(PROBLEM):
Among the lines of the records, find all that carry the word "option" and copy them.
※ ※ ※
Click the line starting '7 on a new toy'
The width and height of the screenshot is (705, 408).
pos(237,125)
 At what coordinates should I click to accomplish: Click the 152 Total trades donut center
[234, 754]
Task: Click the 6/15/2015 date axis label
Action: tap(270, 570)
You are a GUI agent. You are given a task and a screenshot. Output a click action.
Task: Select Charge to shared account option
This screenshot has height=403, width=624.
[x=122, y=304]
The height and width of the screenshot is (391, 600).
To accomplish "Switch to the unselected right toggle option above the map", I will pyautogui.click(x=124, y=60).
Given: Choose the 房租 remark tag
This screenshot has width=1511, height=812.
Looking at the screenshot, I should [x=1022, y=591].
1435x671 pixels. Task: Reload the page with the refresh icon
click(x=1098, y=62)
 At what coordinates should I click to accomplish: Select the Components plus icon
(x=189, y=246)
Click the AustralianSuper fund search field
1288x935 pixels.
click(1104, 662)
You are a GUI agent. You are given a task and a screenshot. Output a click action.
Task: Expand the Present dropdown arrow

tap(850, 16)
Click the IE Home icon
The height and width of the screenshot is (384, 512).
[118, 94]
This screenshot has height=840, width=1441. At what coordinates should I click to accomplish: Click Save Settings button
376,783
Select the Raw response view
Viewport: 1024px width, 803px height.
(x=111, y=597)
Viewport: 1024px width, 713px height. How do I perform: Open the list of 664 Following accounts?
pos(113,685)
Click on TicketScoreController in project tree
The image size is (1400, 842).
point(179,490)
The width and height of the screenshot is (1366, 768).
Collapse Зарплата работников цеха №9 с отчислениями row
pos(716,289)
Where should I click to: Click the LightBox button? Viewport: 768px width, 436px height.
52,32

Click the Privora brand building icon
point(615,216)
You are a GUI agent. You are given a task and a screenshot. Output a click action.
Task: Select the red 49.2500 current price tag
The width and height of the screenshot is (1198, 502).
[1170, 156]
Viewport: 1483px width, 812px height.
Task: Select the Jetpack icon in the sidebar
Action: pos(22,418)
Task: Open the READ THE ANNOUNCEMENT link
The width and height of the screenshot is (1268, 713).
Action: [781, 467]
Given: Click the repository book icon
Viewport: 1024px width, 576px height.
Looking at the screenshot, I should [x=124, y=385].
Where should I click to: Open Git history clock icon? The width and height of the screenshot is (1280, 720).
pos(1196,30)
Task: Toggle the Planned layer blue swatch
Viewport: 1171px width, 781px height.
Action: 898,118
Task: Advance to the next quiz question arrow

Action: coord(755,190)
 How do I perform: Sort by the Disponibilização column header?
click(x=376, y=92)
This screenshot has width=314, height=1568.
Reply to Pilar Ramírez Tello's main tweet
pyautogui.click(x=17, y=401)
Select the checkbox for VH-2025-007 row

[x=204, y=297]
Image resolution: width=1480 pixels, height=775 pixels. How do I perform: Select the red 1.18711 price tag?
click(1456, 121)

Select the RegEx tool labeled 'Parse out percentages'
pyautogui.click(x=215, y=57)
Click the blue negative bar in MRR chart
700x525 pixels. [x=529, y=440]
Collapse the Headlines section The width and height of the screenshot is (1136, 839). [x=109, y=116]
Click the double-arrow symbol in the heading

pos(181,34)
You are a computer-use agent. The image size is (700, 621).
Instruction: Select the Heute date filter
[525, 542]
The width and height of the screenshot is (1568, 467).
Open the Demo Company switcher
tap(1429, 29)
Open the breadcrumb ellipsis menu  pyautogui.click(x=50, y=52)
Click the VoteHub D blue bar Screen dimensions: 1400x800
※ ※ ※
(REPLY TO THE TASK):
Task: Select Charge to shared account option
To accomplish "Switch to the unselected right toggle option above the map", I will pyautogui.click(x=124, y=60).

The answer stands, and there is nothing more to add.